A Waymo autonomous vehicle hit a child near a Santa Monica elementary school last week, the company and federal regulators said Thursday.
The crash happened at the school’s drop-off time on Jan. 23. The child ran into the street from behind a double-parked SUV, officials said. The Waymo detected the child and braked, slowing itself to 6 mph before impact, the company said in a blog post outlining the incident.
The company, part of Google parent Alphabet, said the child walked to the sidewalk and Waymo called 911. The victim was not identified.
The safety of autonomous vehicles is under intense scrutiny as Waymo and its competitors deploy robotic taxis to cities across the country. Waymo has established itself as the industry leader, expanding into more cities last year and preparing to launchin others over the coming months. The company says it provided 15 million rides last year.
The company says its data shows that its systems reduce injury-causing crashes by 81 percent, although it has still driven relatively few miles compared with humans.
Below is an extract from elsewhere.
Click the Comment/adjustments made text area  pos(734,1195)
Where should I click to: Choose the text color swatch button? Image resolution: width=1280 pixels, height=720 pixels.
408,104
Autonomous vehicles have struggled in some instances to pick up on the kinds of visual cues that people rely on to navigate in their cars. But their arrays of sensors and computerized brains can also give them superhuman abilities. In the Santa Monica case, Waymo said a human driver would probably have hit the child at a higher speed. That difference, the company said, is “a demonstration of the material safety benefit of the Waymo Driver.”
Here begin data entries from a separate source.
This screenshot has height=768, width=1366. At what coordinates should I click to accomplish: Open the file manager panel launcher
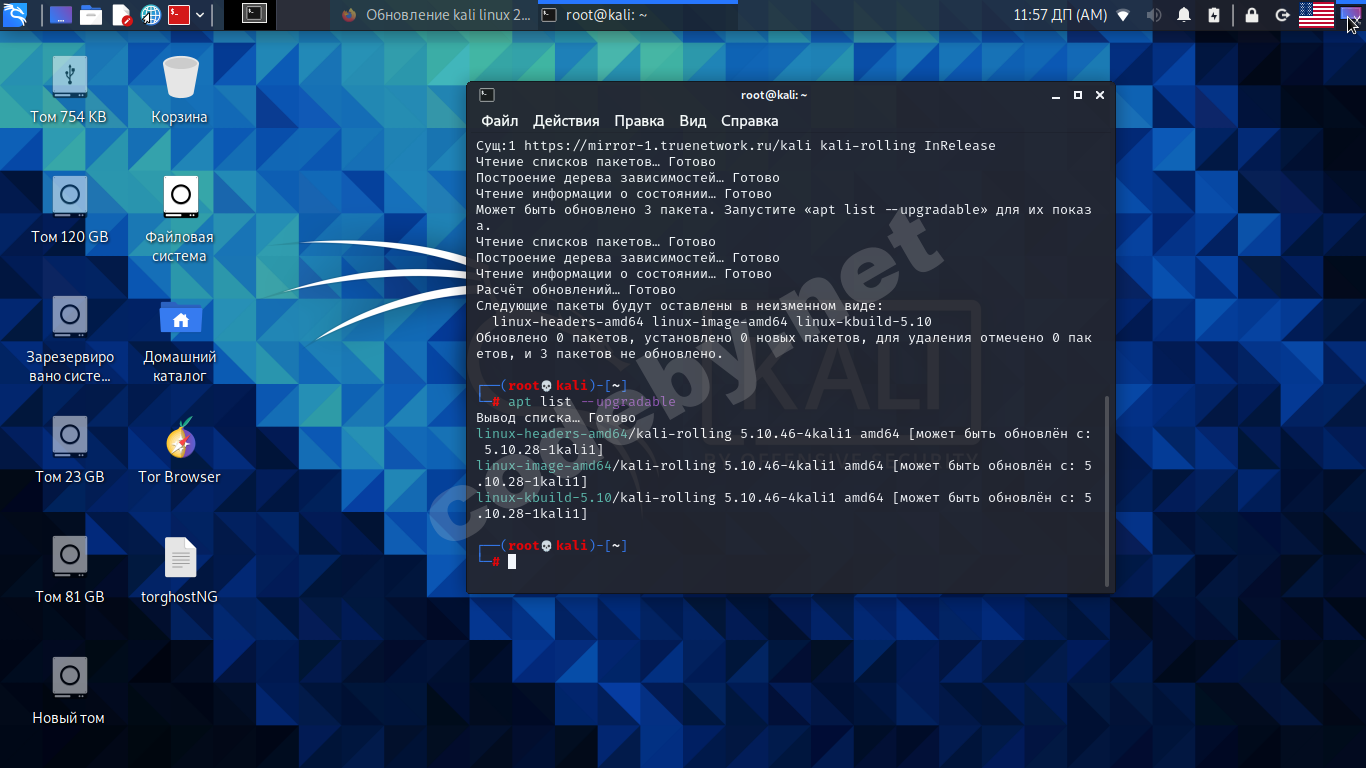coord(91,15)
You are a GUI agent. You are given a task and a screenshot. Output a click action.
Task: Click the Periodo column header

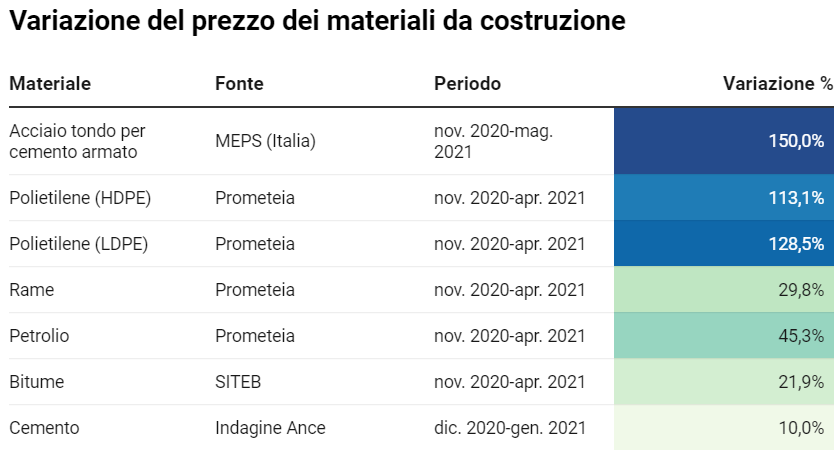tap(467, 84)
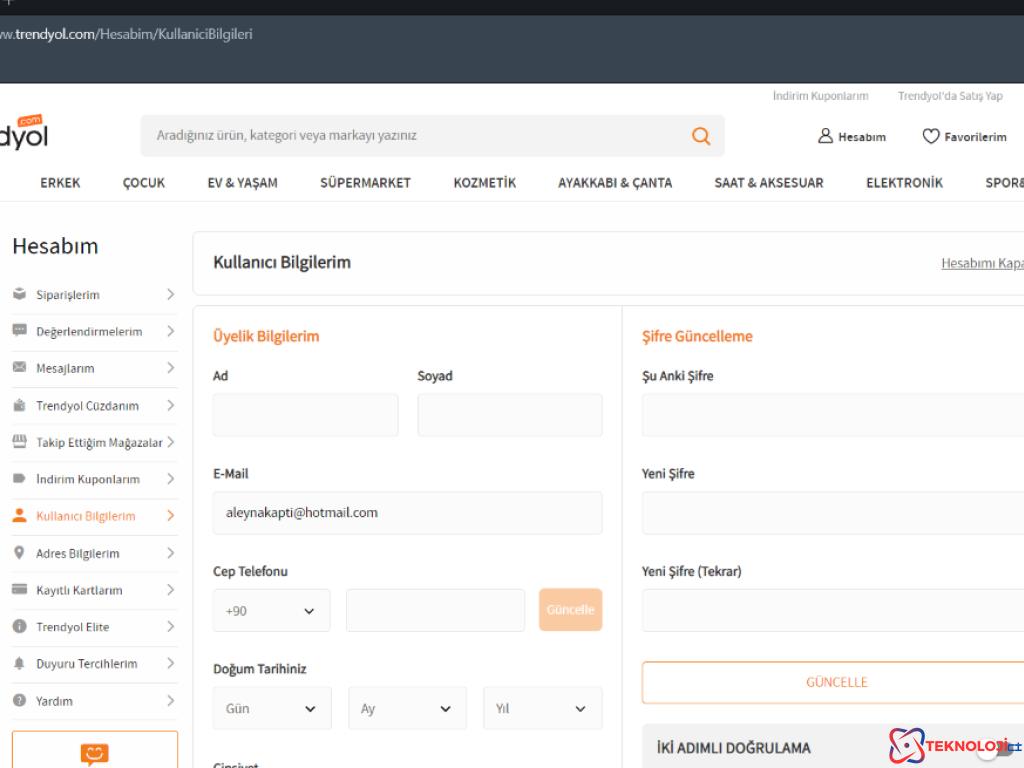Expand the Yıl birth year dropdown
The width and height of the screenshot is (1024, 768).
coord(542,708)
The National Highway Traffic Safety Administration, the federal vehicle safety regulator, said it would examine the California crash to determine whether the vehicle “exercised appropriate caution given, among other things, its proximity to the elementary school during drop off hours.” Waymo said it would cooperate with the investigation.
The crash happened the same day that the independent National Transportation Safety Board said it was opening an investigation into Waymo’s behavior around stopped school buses in Austin. School district officials said in November that they had documented 19 cases of Waymos “illegally and dangerously” passing buses.